Ayah Gressa menatp pada jam dinding yang ada di dalam kamar Gressa yang sudah menunjukan pukul dua belas malam. Semua orang di dalam rumah ini sudah istirahat, dan sudah tidak ada berkeliaran lagi. Ia sudah merencanakan dengan baik untuk lewat di lubang kecil yang ada di pagar rumah ini, yang semula ditutupi pakai tumpukan kayu. Namun dia sudah memindahkan kayu itu. Sehingga mereka bisa untuk pergi sekarang.
“Gressa. Gressa. Gressa! Bangun!

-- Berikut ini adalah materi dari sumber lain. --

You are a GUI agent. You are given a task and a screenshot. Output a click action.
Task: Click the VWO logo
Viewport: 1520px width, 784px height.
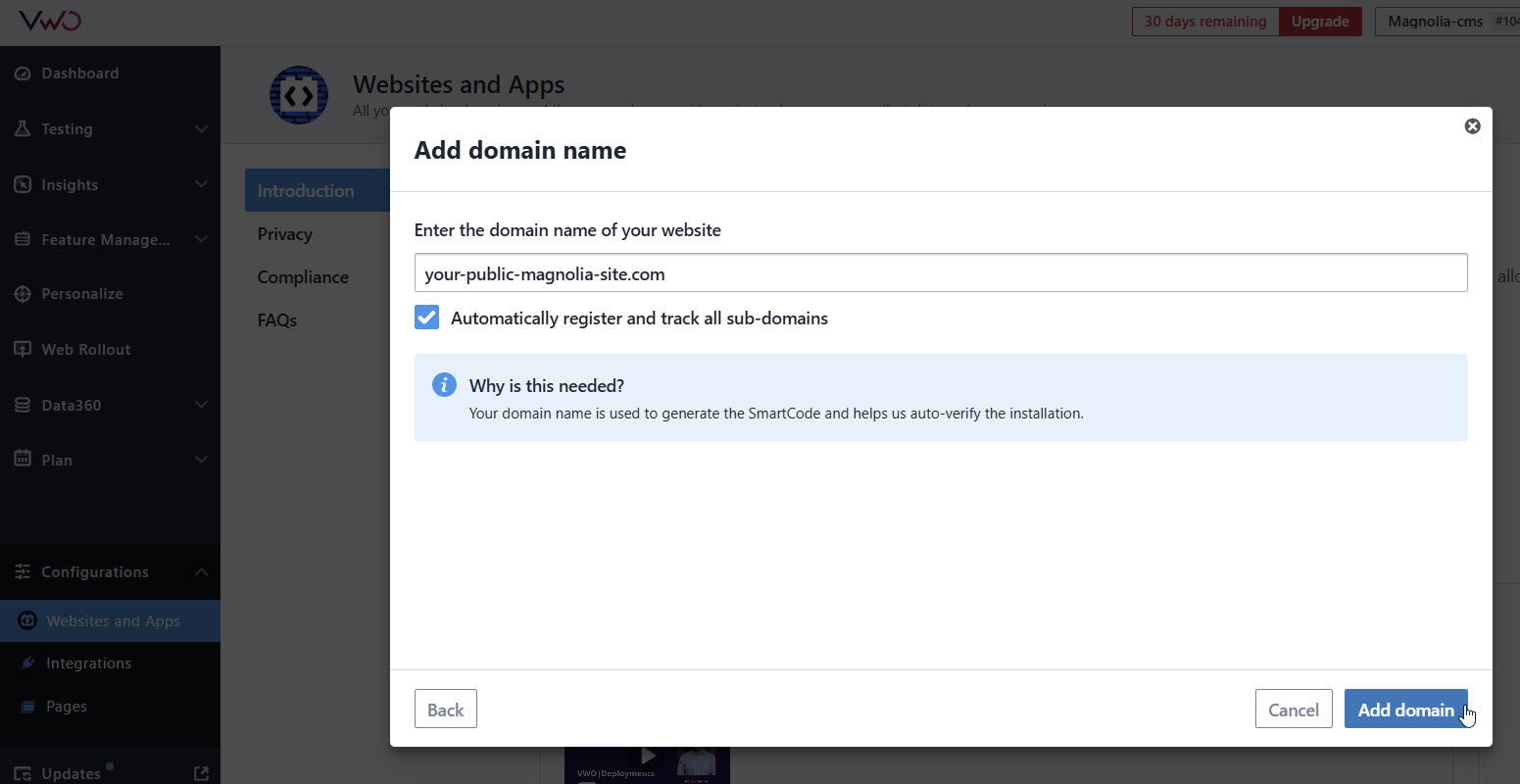click(50, 21)
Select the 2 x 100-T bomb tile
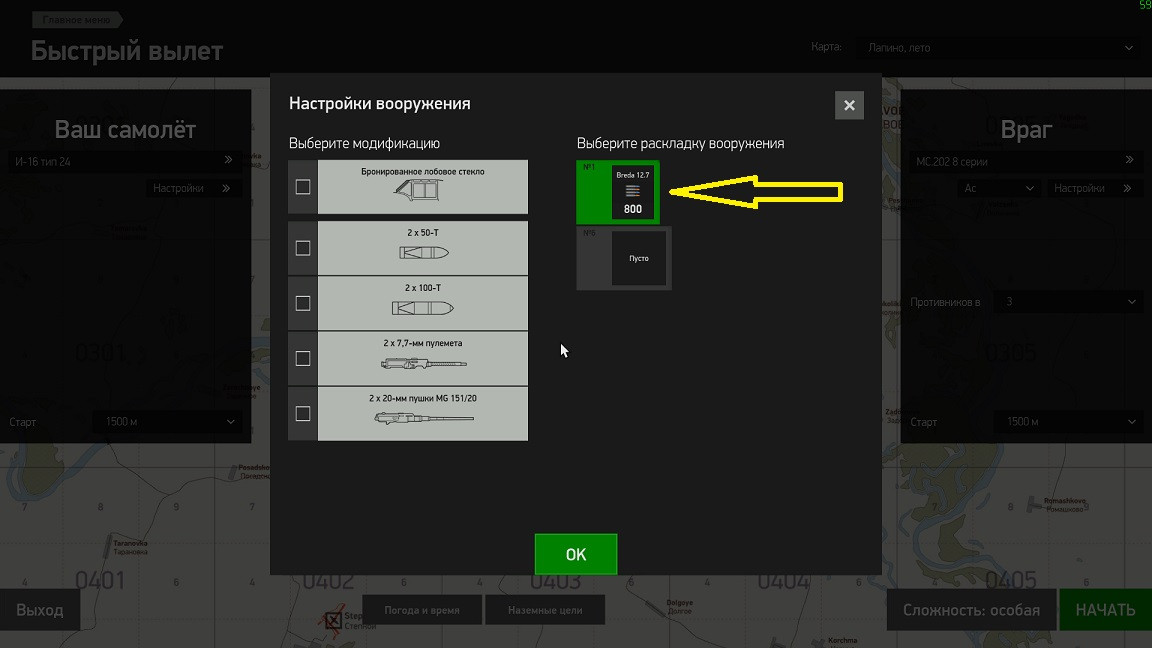1152x648 pixels. [422, 303]

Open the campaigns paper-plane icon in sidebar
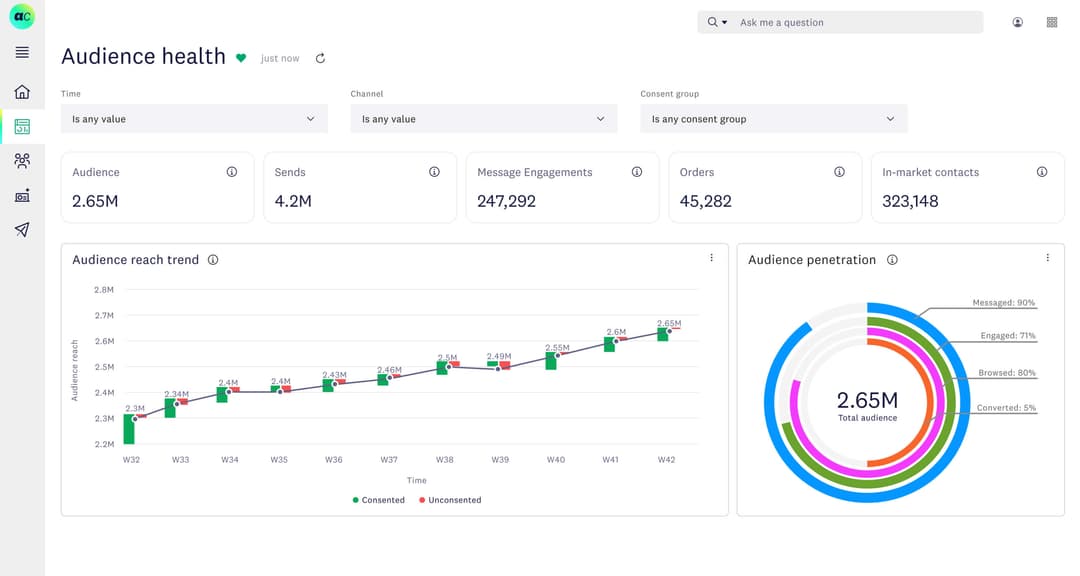tap(21, 231)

Kita harus pergi sekarang.” Ayah menggoyangkan lengan Gressa untuk bangun.
Perlahan mata Gressa terbuka dan matanya menatap pada ayahnya yang sudah membawa dua tas di tangannya. Lalu memberikan baju tebal untuk Gressa kenakan.
“Kamu pakai ini cepat. Kita harus segera pergi dari sini.” Ucap Ayah diangguki oleh Gressa yang segera memakai pakaian tebal yang diberikan oleh ayahnya barusan.
Gressa menatap pada ayahnya yang membuka pintu kamarnya perlahan. Lalu menatap ke semua ruangan yang ada di dalam rumah.
“Aman! Ayah sudah lama kerja di sini. Jadi Ayah sudah tahu kalau jam segini itu, memang tidak ada yang berkeliaran lagi. Dan semuanya sudah pergi. Kita bisa pergi dari sini sekarang. Ayah tidak mau kamu hidup menderita Nak.”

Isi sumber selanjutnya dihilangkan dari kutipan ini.